In which pathway is the most NADH generated?
The correct answer and explanation is:
The pathway in which the most NADH is generated is the citric acid cycle (also known as the Krebs cycle or TCA cycle).
The citric acid cycle occurs in the mitochondria and plays a central role in cellular respiration, which is the process by which cells extract energy from nutrients. The cycle begins with the combination of acetyl-CoA (derived from carbohydrates, fats, or proteins) and oxaloacetate to form citrate. Throughout the cycle, citrate undergoes a series of transformations, during which energy is harvested in the form of high-energy molecules, including NADH.

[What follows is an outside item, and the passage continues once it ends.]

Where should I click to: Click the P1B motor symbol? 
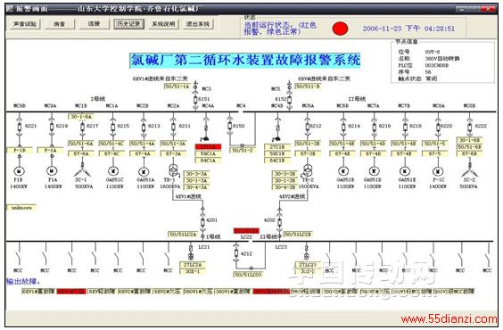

For each turn of the citric acid cycle, three molecules of NADH are produced. This is because, during the cycle:
- Isocitrate is oxidized to form α-ketoglutarate, producing NADH.
- α-Ketoglutarate is decarboxylated, producing NADH and releasing carbon dioxide.

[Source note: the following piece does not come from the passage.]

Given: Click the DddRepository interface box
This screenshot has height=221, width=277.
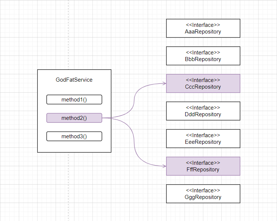Looking at the screenshot, I should (203, 111).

- Malate is oxidized to form oxaloacetate, which regenerates the starting molecule and produces another NADH.
Each NADH molecule carries high-energy electrons that can be used in the electron transport chain (ETC) to generate ATP through oxidative phosphorylation. The NADH produced in the citric acid cycle is one of the most important contributors to cellular energy production, as it feeds directly into the ETC.

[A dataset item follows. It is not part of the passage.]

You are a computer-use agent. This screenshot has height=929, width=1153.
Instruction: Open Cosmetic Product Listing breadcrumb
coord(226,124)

In total, for every glucose molecule, two acetyl-CoA molecules enter the citric acid cycle (one per cycle turn). This results in the production of six NADH molecules from one glucose molecule, as each glucose generates two acetyl-CoA molecules. Therefore, the citric acid cycle is the pathway that generates the most NADH in cellular respiration, surpassing glycolysis and the pyruvate decarboxylation step.